Researchers have known for decades that blood, milk and other biofluids contain myriad tiny particles, a fraction of the size of cells. Generally dismissed in the past as nothing more than cell debris, they are now described as small functional vesicles that transport cargo out of certain cells.HISTORY OF EVs
Scientists studying the body’s immune response start to grasp that “extracellular vesicles” (or EVs) are far more than recycling bins. They show that immune cells release EVs loaded with specific proteins to activate the body’s T cells and stimulate an immune response, demonstrating how EVs can pass cargo from one cell to another.
This discovery pointed to EVs’ true role as key components of cell to cell communication.
EVs were eventually shown to be released and absorbed by virtually every cell type in the body.
Studies show that EVs carrying mRNA and microRNA, snippets of genetic code, can directly reprogram the behaviour of recipient cells. The potential for the development of EVs as a new class of therapeutics begins to emerge.
While examining how stem cells activate the body’s self-repair mechanisms, researchers discover that the EVs released by stem cells are responsible for the cells’ regenerative effects. Biotechnologists looking to tap EVs’ incredible regenerative power soon run into a problem: EVs prove very hard to isolate from the biological fluids that contain them.
To turn stem cell-derived EVs into regenerative medicines, researchers need a way to isolate them from the media that the cells are grown in. The current standard, ultracentrifugation, is slow and laborious. Worse, EVs are co-isolated with biological detritus which can counter the EVs’ beneficial effect. Without a consistent way to produce large quantities of EVs, they will never become medicines.THE FOUNDATION OF EXOPHARM
With a deep background in stem cells, Exopharm founder Dr Ian Dixon realises the potential of EV therapeutics and that overcoming the purification problem is the essential first step. After several years of research, Dr Dixon and his team develop LEAP. Like a nanoscopic version of Velcro, LEAP uses chemical hooks to selectively attach to the surface of EVs. Only EVs are captured; the other biological detritus in the cell culture liquid is simply washed away. Importantly the EVs can be easily released with a minor buffer change, allowing them to be isolated in a highly scalable, bioactive and inexpensive manner.

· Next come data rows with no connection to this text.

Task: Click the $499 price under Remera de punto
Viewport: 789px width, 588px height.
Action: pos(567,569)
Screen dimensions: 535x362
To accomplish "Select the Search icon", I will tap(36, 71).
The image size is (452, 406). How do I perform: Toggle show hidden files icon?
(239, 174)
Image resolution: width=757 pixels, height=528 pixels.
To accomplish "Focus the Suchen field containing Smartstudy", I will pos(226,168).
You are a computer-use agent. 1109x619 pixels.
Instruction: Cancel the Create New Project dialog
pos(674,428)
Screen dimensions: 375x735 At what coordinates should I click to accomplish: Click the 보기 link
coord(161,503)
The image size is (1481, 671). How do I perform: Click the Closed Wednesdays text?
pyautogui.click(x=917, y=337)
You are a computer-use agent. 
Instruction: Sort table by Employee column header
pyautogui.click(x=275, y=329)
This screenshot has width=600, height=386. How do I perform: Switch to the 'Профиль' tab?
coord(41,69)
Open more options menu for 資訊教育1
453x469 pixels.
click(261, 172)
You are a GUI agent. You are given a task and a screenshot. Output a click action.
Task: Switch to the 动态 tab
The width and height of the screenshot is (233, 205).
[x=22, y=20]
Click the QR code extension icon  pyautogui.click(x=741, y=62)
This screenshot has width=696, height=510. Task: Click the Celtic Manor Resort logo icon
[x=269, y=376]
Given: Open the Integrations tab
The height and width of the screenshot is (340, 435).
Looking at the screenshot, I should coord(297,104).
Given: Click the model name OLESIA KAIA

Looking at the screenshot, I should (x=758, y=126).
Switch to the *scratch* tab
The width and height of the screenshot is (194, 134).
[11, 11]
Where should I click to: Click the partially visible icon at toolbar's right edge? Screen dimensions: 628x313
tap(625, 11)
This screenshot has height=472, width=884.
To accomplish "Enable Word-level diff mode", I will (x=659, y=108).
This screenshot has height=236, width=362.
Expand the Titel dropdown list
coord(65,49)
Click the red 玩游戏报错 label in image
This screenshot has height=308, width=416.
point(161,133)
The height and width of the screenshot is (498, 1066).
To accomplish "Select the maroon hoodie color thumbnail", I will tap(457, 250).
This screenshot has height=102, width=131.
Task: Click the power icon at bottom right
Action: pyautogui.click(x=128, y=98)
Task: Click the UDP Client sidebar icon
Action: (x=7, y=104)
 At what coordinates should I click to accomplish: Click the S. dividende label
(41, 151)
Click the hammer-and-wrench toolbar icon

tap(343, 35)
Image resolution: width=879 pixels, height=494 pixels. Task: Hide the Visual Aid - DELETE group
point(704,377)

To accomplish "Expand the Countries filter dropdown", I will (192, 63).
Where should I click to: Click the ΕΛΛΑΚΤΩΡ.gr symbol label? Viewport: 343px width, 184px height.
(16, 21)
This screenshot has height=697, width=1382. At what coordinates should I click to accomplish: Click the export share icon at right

Results on the innate healing capacity of EVs derived from pro-regenerative cell types continue to pour in. In pre-human trials, researchers show that EVs can marshal the immune system, lower inflammation, reduce cell death and promote the recovery of injured tissues. EVs’ healing potential is demonstrated in conditions from stroke to heart attack to brain injury to wound healing.
With LEAP up and running, Exopharm has an efficient, scalable, proprietary method for purifying EVs from cells. Exopharm needs to grow. On the 18th of December 2018, Exopharm Ltd is listed on the ASX (EX1). With a considerable infusion of funding, the small team can be expanded and sights raised.
In January 2020, Exopharm announces that its Phase I clinical trial, PLEXOVAL I, is underway. This world-first study applies Plexaris™, a cell-free, platelet-derived exosome product manufactured with Exopharm’s LEAP Technology to wound healing.THE FUTURE OF EV MEDICINES
Exopharm has outgrown its lab space and is beginning to stage a migration of lab activities to the Baker Institute when the coronavirus begins impacting operations, with hospitals preparing to close research spaces to limit risks. The 25-person team shifts into gear, moving equipment and materials safely and effectively in record time. Today, the Baker Institute laboratory provides the key scientific facility for Exopharm’s innovation and growth.
As promising as naïve EVs are for regenerative medicine, pharmaceutical companies around the world begin to understand that by adding proteins, small molecules and nucleic acids to EVs, an entirely new class of medicine can be developed from engineered EVs (or EEVs).
Exopharm announces that it has acquired two key engineering inventions EVPS™ and LOAD™ and that it will be applying this technology to develop an anti-viral, Fortrexo™ CoV, to potentially treat coronavirus. Not only can this application have a positive effect on the ongoing COVID-19 pandemic, it will also serve as an excellent model for all of Exopharm’s EEV work.